There is a sense in which every area of life places upon us a category of demands, a minimum set of duties which we are required to meet. An employee is expected to show up for work at a particular time, remain on the job a certain number of hours, and do certain things while he is there. To meet these demands is his duty. He’s expected to perform at least at this level.
The same thing is true of family life. To be a father or a mother, a husband or a wife demands that certain minimal duties be performed. Children must be provided with adequate food, clothing and shelter; and the law requires that they be treated humanely. So it is between husband and wife. There are obligations that must be met; there are duties that must be fulfilled.
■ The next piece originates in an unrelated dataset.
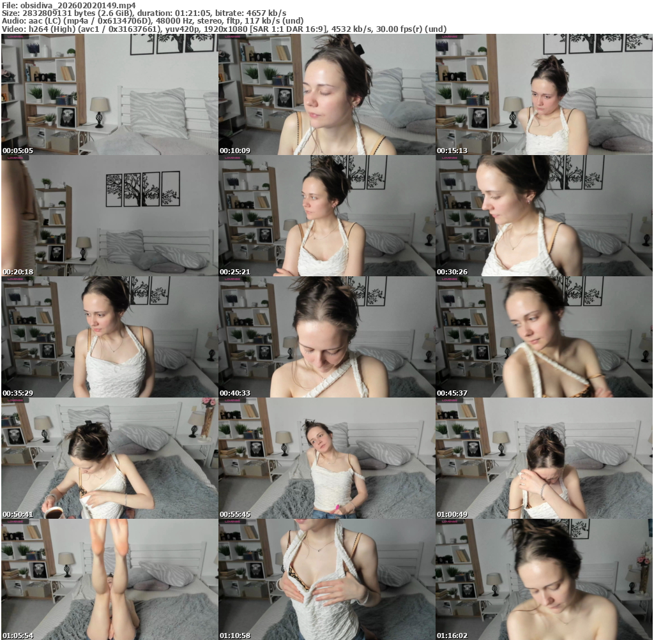Viewport: 654px width, 640px height.
Task: Select the thumbnail labeled 00:45:37
Action: (544, 337)
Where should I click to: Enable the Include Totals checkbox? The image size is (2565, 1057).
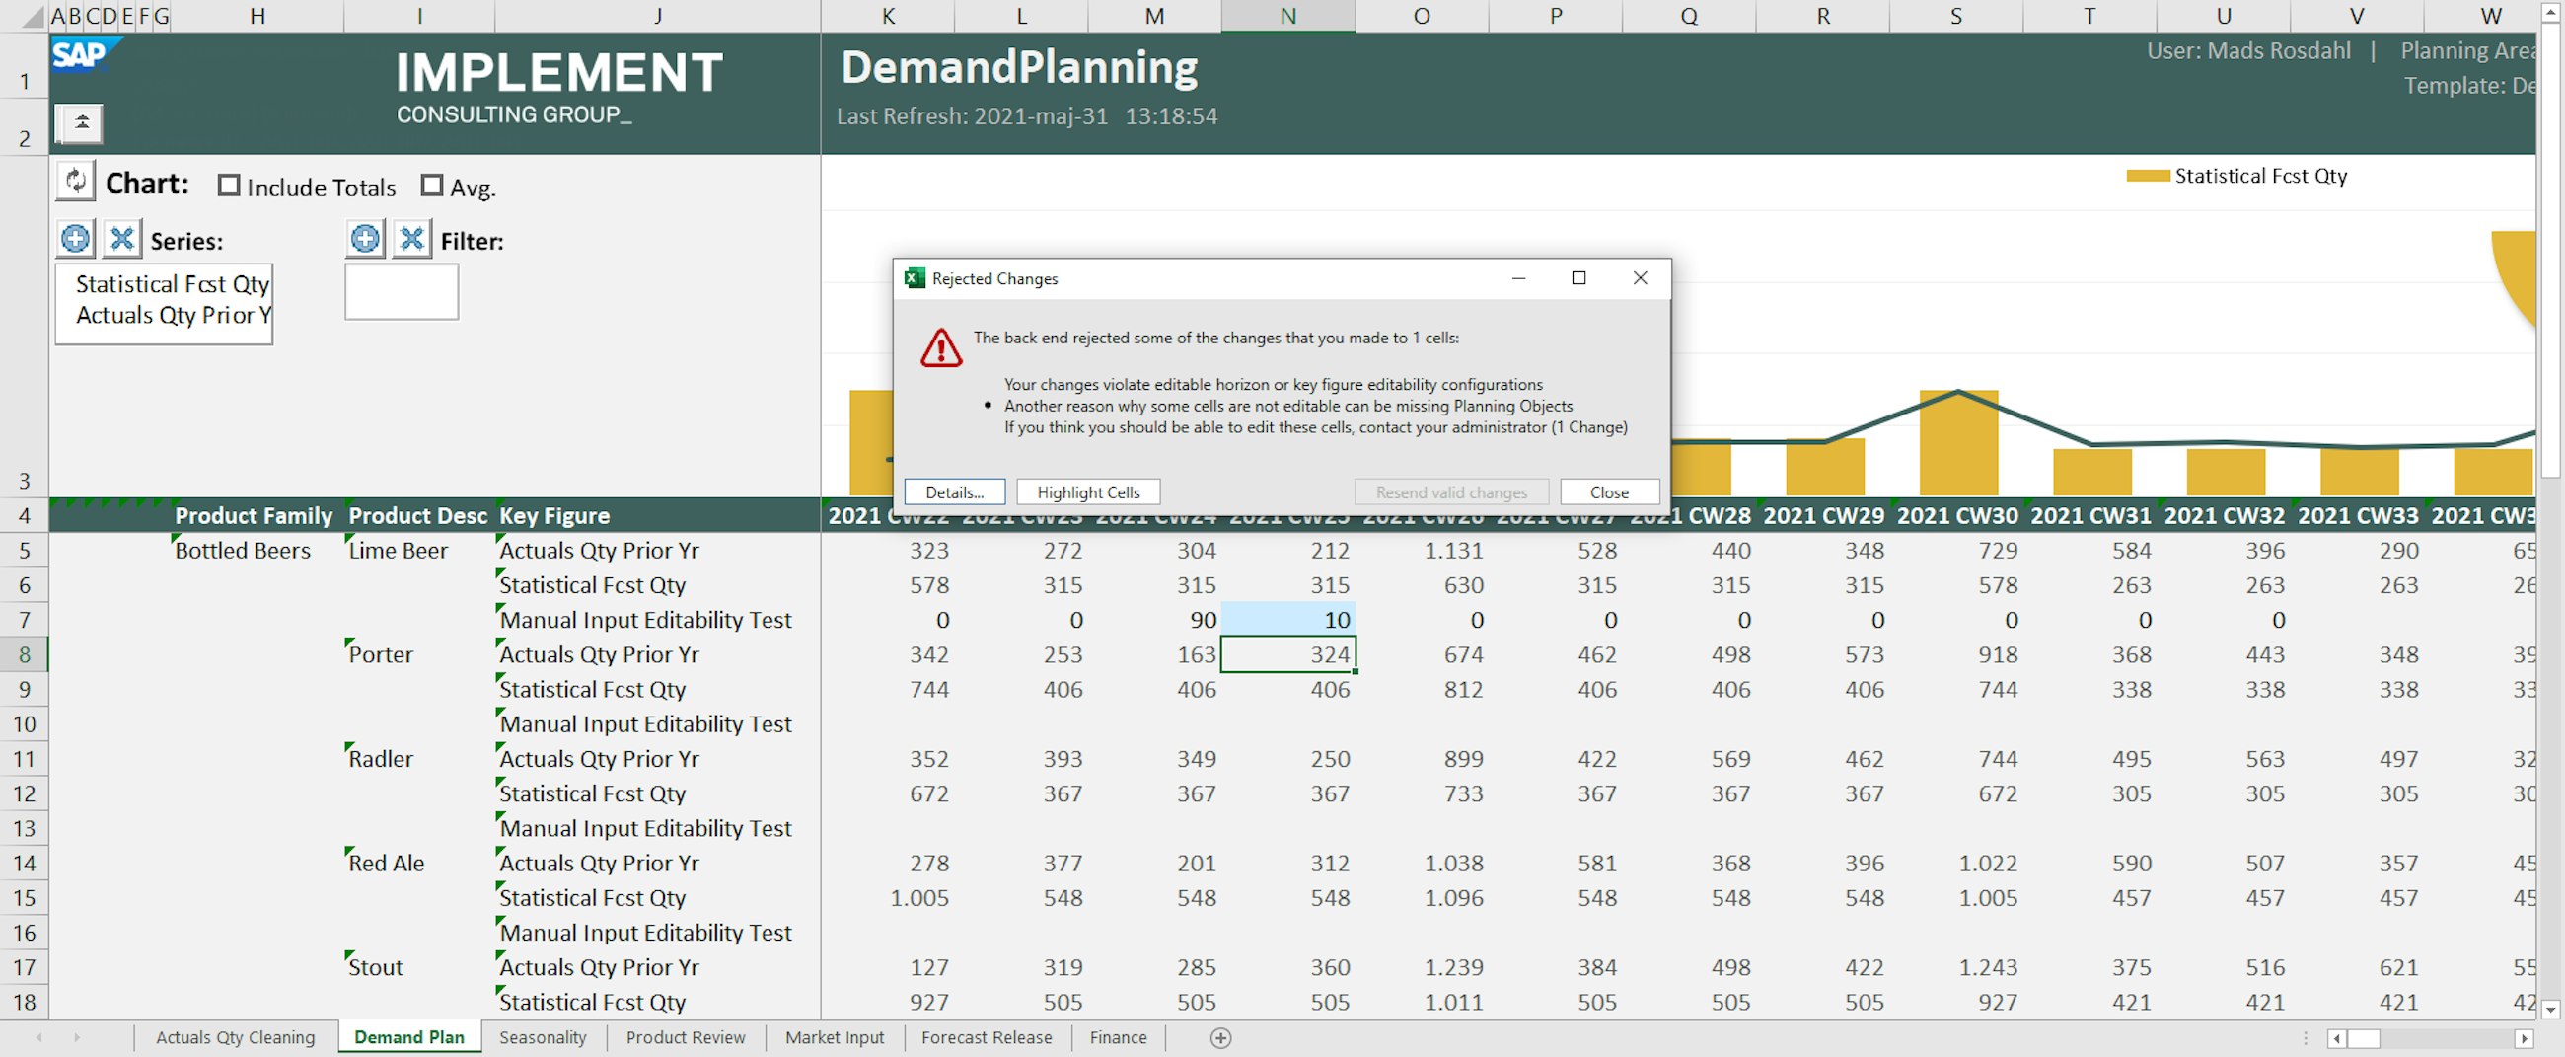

In every area of life it is the same. The student, the public official, the priest, the church member – we are all confronted with duties which we must perform or else suffer the consequences of our neglect.
But a truth we need to also think about is that the greatness of life lies in that realm beyond the call of duty. Jesus is remembered and revered as the good shepherd because He voluntarily took on Himself that which no one could possibly have demanded. It is in this sense that His cross touches our lives at every point and influences every relationship. A student discovers the joy of learning when he places demands upon himself that no teacher could ever require. Family life takes on beauty and meaning when husband and wife, parents and children begin to give themselves in ways that no law on earth could ever demand. A man’s work becomes a privilege and a pleasure when he stops thinking in terms of minimal requirements and begins to function in that realm above and beyond the call of duty.
All genuine Christian living belongs in this class. It consists in breaking free from and rising above all legalism, to do that which no law can require nor any person can demand. This is the very essence of the life and teaching of Jesus. “Whoever would compel you to go with him for one mile, go two.” That is the summation of His total philosophy. Whatever life demands of us, we will overcome by giving and doing more.
Thus, the privilege and joy of life begins where the demands of duty end. That is the teaching of Jesus in a nutshell. Some may see this as an extravagance of goodness which has no real relevance to the hard-nosed facts of daily living. But it’s more than that. It is the very substance of character, without which no society can long endure.
If a person is going to move in that realm beyond duty, something must happen to him or her on the inside. No one can hire, or bribe, or compel a person to live as Christ lived. Only Crist living within can cause us to do that.
We too need to deepen our relationship with Christ, so that we too can live above and beyond the call of duty.